For each issue, capture:
- Description: What is the bug or UX issue?
- Severity: Critical (crash/data loss), High (broken core feature), Medium (broken edge case), Low (UX issue/typo).
- Repro Steps: Exact commands run, API requests made (e.g.,
curl commands), or code executed.
- Expected vs Actual Behavior: What should have happened vs what actually happened.
- Evidence:
- Stdout/Stderr output
- Stack traces or panic messages
- Log file snippets
- Exit codes
Save verbose evidence (like full crash dumps or multi-megabyte log files) to {OUTPUT_DIR}/evidence/issue-{NNN}.txt and reference it in the report. For short errors, embed them directly in the report using markdown code blocks.
5. Wrap Up
Aim to find 5-10 well-documented issues. Depth of evidence matters more than total count — 5 issues with full repros beat 20 with vague descriptions.
After exploring:
- Re-read the report and update the summary severity counts so they match the actual issues. Every issue block must be reflected in the totals.

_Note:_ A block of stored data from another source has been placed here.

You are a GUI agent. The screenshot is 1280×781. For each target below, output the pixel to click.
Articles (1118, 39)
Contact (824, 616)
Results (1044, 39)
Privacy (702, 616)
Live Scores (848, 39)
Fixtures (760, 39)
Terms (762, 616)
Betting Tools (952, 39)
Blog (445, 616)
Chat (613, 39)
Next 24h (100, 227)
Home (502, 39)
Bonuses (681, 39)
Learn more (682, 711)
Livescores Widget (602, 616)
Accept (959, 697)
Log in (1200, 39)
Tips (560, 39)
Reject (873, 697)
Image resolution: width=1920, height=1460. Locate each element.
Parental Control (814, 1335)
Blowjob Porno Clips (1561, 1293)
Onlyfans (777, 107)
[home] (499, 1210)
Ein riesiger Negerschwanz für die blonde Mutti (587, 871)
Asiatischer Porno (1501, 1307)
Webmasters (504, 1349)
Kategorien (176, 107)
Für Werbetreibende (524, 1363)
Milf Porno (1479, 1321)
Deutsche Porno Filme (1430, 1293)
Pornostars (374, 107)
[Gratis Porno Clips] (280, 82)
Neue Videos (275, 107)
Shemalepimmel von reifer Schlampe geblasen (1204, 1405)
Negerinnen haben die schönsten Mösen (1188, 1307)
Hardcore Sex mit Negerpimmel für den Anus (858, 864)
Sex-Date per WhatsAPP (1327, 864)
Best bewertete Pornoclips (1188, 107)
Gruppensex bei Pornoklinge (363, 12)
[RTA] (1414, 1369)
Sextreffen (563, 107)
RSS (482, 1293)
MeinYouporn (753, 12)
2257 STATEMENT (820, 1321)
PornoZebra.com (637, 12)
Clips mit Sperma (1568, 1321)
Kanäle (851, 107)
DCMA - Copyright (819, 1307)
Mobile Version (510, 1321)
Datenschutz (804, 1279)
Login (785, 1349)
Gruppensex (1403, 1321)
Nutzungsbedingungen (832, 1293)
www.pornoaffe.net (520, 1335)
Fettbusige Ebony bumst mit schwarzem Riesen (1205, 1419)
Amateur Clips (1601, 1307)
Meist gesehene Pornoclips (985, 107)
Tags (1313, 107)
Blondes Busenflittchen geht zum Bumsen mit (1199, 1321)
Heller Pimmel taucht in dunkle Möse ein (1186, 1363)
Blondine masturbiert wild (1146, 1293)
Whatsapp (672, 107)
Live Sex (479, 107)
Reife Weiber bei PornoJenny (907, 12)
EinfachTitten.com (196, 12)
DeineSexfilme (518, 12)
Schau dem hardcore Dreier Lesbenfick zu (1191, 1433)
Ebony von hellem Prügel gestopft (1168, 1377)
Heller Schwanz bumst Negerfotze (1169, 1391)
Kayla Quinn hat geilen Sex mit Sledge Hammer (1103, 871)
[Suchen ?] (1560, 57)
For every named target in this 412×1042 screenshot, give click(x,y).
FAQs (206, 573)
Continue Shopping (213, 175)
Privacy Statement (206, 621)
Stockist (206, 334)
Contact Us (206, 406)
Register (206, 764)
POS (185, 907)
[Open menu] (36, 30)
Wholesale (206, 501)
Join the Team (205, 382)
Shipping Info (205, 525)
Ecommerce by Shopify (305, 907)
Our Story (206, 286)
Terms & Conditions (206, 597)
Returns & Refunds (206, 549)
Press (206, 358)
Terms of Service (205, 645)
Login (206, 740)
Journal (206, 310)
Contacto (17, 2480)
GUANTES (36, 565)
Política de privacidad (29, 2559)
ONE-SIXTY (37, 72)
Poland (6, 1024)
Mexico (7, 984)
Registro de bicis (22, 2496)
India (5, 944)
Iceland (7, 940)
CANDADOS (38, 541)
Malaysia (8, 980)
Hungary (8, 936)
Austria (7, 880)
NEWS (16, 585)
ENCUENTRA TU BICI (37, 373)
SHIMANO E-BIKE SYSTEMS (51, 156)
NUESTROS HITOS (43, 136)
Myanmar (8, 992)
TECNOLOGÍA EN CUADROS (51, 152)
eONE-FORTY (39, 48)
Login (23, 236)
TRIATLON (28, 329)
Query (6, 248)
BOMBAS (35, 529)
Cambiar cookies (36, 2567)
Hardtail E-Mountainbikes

- Stop any background processes (e.g., API servers) started during initialization.
- Tell the user the report is ready and summarize findings: total issues, breakdown by severity, and the most critical items.
Guidance
- Repro is everything. Every issue needs proof. Provide the exact
curl command, CLI invocation, or script used to trigger the bug. A reader should be able to copy-paste the commands to see the exact same failure.
- Verify reproducibility. Before documenting an issue, verify it is reproducible with at least one retry. If it's flaky, note that and try to identify the conditions.
- Capture the environment state. Often bugs depend on the environment (files present, variables set). Note
pwd, env vars, or local files if they are part of the repro.
- Write findings incrementally. Append each issue to the report as you discover it. If the session is interrupted, findings are preserved. Never batch all issues for the end.
- Don't just look for crashes. Usability matters. Confusing error messages, undocumented required flags, and sluggish performance are all valid issues.
- Test like a user, not a robot. Try common workflows end-to-end. Combine flags or API calls in ways a real user would, passing the output of one command as input to the next.
- Check the exit codes and status codes. A CLI returning
0 on failure, or an API returning 200 OK for an error payload, is a bug. echo $? or curl -w "%{http_code}" are your friends.
Fact-driven Integration (AGENTS.md compliance)
This skill is used inside a fact-driven project (see AGENTS.md and the ## facts section).
When bugbash findings identify gaps or bugs that require changes to any file (including this SKILL.md during self-dogfood):
- Every change starts with a fact. Do not edit until facts are added.
- Use:
facts list --search "..." --light (or --section relevant) to orient.
facts add "precise testable claim about the required behavior" --section "bugbash" --tags "spec,bugbash-iterX" --command "grep -q 'phrase' .agents/skills/bugbash/SKILL.md || test cmd that proves it"
- Implement the minimal doc/code change (search_replace on SKILL.md only for this skill).
facts check --tags "bugbash-iterX" (never run bare facts check).
facts edit <id1> <id2> ... --remove-tag spec --add-tag implemented
- Manual
? facts (if any appear in check) must be verified one-by-one by reading the relevant code/doc and reporting PASS/FAIL + 1-line reason.
- Note:
facts skills show bugbash will not list this skill (only facts-* skills are registered that way); use direct read of SKILL.md + README.md instead.
This ensures all bugbash-driven work is verifiable and flows through the fact sheet as source of truth. The 3 facts in this section (and their @implemented state after verification) are the spec for these integration requirements.